Verlorene Gewißheit

■ Die Brücken am Fluß als Ort einer schicksalsschweren Liebe

Eine Mutter ist gestorben. Ihre alte Farm in Iowa steht leer, und zur Testamentseröffnung sind die längst erwachsenen Kinder eingetroffen, die mit jedem Gegenstand des Familienhauses durch zahlreiche Geschichten verbunden scheinen. Zuhause, das bedeutet Vertrautheit und zumeist die sicherste aller Gewißheiten: sich auszukennen.

Aber die Farmerin Francesca Johnson (Meryl Streep) war nicht die Frau, für die sie die Familie bis zu ihrem Tod gehalten hatte. In ihrem letzten Willen offenbart sie den Kindern einen Ehebruch: Eine Liebe, die – obschon nur vier Tage im Jahr 1965 – jeden weiteren Tag ihres Lebens begleitet hatte. Das Bild der Hausfrau, die ihre Energie einzig der Familie widmet und deren persönliches Glück untrennbar mit dem familiären verknüpft ist, erhält bereits nach wenigen Filmminuten einen jähen Riß – die Kinder sehen sich Jahrzehnte nach dem Betrug der Ehefrau nun selbst um ihre Mutterikone betrogen.

Vier Tage dauerte die Liebesbeziehung zwischen Francesca Johnson und dem Fotografen Robert Kincaid (Clint Eastwood), der ihr auf einer Fotoreportage begegnete. Für diese Zeit war Francesca allein auf der Farm und bereit ein neues Leben zu beginnen, doch als Kinder und Ehemann zurückkehrten, hatte sie nicht die Kraft, sich für Robert zu entscheiden: „Then you came back,“ erklärt sie, „and with you my life of details.“

So wird eine alte Brücke, als Francescas und Roberts Treffpunkt das Sinnbild ihrer vier Tage, zum Inbegriff jenes Bruchs des alten und zugleich zum Symbol eines neuen Bildes der Francesca Johnson.
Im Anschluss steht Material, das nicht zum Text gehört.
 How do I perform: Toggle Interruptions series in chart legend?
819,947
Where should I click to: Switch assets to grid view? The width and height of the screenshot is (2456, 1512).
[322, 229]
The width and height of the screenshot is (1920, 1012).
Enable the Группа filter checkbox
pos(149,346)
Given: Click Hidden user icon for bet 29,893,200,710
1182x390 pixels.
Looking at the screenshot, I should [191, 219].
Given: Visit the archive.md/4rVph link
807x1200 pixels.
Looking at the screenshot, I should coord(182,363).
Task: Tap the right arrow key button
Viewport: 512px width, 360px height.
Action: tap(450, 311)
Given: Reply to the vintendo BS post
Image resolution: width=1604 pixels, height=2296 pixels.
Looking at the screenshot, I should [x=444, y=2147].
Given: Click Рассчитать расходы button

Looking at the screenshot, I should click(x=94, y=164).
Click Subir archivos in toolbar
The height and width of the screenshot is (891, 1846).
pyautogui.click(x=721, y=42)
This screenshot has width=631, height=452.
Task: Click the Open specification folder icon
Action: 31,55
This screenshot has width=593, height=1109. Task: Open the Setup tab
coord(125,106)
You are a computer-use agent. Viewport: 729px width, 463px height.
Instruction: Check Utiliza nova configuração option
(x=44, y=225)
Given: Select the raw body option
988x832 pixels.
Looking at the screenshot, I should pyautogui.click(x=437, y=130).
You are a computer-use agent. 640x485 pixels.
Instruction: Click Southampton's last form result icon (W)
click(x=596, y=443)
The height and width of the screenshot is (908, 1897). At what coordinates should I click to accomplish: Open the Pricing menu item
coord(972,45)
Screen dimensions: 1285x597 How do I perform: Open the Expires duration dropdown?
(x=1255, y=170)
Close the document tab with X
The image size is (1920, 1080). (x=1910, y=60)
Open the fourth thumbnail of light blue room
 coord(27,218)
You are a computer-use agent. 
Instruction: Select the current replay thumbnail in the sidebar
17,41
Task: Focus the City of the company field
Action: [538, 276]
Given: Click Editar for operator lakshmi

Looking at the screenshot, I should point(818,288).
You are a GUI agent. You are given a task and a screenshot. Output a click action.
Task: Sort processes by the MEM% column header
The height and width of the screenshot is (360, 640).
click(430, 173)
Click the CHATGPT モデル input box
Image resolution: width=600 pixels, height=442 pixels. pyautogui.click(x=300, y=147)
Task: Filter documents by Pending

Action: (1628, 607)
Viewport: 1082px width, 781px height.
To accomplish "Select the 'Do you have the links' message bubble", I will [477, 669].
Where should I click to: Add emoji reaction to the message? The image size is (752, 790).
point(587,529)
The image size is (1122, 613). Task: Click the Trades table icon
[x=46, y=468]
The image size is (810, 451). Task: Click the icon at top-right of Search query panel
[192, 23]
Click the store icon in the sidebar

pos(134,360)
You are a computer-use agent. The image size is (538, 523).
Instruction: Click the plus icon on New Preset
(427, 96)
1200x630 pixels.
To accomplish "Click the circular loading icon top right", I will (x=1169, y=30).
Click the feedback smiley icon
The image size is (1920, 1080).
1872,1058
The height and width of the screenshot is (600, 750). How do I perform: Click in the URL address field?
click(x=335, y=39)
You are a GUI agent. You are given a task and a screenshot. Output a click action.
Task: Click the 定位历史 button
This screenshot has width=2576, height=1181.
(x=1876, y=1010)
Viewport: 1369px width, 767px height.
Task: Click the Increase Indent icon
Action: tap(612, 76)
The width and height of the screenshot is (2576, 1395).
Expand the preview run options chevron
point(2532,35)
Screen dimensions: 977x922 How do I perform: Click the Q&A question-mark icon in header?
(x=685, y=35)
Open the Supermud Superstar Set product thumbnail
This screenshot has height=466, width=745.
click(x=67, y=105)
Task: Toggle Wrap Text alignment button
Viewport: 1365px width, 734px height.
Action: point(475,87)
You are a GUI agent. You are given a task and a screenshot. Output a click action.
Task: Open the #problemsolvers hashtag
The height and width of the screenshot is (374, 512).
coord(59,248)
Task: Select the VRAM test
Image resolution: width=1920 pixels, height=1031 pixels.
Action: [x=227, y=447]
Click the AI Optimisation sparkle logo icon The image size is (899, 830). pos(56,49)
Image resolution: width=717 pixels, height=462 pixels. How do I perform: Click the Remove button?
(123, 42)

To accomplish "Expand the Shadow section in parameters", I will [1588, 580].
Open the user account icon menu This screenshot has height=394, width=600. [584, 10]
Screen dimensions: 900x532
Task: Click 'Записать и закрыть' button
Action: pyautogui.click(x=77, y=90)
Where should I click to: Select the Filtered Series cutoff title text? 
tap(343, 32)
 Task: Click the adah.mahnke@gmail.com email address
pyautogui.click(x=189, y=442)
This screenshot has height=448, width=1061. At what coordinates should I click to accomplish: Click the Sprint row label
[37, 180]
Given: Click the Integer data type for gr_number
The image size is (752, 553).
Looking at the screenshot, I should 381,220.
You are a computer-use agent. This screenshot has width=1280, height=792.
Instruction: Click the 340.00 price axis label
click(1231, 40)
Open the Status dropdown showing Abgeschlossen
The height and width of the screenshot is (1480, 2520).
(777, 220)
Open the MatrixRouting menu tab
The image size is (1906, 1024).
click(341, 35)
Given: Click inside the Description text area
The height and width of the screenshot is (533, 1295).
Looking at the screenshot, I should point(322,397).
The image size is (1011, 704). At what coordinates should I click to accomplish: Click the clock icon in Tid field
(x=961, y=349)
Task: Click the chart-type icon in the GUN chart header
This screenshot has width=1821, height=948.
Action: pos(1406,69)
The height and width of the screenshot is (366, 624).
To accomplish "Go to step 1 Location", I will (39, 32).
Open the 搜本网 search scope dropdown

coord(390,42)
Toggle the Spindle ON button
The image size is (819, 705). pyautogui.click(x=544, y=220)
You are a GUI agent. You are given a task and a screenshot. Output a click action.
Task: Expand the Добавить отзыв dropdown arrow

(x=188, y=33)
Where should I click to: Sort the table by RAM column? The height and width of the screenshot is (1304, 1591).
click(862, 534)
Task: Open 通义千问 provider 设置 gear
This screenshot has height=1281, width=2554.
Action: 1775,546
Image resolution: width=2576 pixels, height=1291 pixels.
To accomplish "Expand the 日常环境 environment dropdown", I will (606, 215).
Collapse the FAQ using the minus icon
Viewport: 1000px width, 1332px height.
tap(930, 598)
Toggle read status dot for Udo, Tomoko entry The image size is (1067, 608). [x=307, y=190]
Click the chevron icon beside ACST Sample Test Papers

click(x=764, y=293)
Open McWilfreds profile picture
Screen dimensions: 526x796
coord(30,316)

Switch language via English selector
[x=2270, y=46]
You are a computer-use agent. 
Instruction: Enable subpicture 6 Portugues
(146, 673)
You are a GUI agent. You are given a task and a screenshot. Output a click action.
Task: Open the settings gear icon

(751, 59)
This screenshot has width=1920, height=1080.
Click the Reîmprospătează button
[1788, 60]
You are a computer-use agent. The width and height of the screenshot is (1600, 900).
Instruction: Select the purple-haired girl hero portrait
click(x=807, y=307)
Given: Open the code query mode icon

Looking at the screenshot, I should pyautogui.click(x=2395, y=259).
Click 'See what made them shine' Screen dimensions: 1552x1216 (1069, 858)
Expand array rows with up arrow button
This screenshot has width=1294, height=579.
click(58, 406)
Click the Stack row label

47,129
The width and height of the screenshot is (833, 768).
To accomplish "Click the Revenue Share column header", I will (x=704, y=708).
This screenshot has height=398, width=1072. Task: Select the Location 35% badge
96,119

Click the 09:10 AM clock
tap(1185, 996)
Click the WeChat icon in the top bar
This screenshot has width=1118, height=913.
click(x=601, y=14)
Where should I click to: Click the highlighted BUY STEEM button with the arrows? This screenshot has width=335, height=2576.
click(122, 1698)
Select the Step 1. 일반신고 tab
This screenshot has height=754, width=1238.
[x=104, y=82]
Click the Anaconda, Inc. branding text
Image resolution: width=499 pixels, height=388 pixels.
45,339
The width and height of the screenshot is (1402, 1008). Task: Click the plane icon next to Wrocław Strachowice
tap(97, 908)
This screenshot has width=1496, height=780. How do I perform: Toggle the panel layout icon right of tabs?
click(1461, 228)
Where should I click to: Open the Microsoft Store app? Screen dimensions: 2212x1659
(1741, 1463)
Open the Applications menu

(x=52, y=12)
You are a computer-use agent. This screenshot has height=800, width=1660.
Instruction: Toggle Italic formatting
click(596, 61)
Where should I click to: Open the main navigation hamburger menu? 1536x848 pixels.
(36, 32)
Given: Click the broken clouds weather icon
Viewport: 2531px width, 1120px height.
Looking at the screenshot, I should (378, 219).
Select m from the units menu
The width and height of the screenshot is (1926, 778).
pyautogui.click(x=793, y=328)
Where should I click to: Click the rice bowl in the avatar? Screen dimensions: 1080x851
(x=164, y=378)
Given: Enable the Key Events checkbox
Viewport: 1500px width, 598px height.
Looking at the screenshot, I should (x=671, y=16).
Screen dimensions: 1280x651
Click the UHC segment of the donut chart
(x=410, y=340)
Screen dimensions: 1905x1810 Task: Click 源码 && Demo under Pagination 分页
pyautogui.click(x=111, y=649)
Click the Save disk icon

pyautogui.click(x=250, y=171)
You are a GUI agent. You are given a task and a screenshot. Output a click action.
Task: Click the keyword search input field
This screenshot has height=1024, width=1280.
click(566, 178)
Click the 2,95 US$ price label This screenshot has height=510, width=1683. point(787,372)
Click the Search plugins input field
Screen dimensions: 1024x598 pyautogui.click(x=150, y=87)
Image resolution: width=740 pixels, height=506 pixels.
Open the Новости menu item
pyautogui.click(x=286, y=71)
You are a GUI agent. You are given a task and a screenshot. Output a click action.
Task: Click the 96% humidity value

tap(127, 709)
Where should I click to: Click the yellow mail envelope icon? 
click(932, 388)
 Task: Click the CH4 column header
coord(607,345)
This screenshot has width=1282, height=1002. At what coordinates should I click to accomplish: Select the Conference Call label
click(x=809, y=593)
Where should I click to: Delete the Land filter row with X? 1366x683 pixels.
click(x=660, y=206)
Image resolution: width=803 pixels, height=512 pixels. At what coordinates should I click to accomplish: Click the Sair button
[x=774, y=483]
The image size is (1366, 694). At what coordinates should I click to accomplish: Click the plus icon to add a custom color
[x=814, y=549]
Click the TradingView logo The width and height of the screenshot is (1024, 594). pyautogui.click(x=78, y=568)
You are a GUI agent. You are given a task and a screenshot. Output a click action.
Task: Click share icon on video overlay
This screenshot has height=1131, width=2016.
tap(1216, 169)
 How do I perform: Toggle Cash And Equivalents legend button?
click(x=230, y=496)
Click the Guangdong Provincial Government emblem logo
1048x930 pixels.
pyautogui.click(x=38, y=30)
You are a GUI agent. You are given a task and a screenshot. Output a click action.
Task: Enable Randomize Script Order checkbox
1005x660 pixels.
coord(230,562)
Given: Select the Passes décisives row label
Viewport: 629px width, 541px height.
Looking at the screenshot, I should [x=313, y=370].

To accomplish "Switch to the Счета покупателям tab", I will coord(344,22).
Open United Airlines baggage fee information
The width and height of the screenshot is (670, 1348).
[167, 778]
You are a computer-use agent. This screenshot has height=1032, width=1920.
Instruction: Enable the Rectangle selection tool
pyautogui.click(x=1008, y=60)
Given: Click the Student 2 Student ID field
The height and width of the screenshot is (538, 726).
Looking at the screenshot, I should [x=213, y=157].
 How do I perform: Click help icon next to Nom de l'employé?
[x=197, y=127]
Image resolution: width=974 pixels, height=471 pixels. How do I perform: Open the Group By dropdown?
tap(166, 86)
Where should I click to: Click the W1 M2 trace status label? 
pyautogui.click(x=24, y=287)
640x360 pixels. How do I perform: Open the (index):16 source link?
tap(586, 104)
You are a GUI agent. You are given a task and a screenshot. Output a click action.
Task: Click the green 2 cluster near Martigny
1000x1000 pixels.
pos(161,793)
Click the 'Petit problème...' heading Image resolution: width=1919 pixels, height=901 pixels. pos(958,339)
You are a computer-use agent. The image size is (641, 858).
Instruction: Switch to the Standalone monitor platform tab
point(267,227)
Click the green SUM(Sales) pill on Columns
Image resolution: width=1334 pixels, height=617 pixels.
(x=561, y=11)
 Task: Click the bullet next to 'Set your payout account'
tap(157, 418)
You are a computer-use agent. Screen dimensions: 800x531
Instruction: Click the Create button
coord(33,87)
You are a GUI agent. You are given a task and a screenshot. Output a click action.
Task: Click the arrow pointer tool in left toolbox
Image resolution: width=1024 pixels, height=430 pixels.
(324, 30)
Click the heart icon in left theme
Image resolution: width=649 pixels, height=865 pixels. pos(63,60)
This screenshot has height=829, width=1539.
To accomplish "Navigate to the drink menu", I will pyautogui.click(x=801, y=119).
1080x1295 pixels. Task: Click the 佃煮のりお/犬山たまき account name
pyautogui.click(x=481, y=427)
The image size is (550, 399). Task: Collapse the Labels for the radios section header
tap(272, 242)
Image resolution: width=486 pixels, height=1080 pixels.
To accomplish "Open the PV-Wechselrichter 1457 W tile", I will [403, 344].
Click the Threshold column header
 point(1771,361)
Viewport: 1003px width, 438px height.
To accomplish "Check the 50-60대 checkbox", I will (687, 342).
Die spürbare Tragik dieser verlorenen Liebe ihrer Mutter wird den Kindern wichtiger als der Verlust ihres Mutterideals. Darüber wird der ambivalente Umgang mit Legenden sichtbar, der sich wie ein roter Faden durch die Regie- und Schauspielkarriere Clint Eastwoods zieht. Mit der Zerstörung der Mutter als Familienbesitz findet auch hier die Demontage eines Mythos statt.

Aber so wie auch in Erbarmungslos oder Perfect World Eastwoods Dekonstruktion von Mythen denselben zugleich genügend Raum und Zeit läßt zu wirken, ist auch sein Die Brücken am Fluß nicht allein durch Demontage bestimmt. Über die ergreifend inszenierte Rückschau auf eben jene vier Tage, die noch über den Tod Francescas hinaus wirksam bleiben, gerät dieser schicksalschwere Zeitraum selbst zu einer Art Legende, die ebenso wie das obsolete Mutterideal greif- und nutzbar scheint.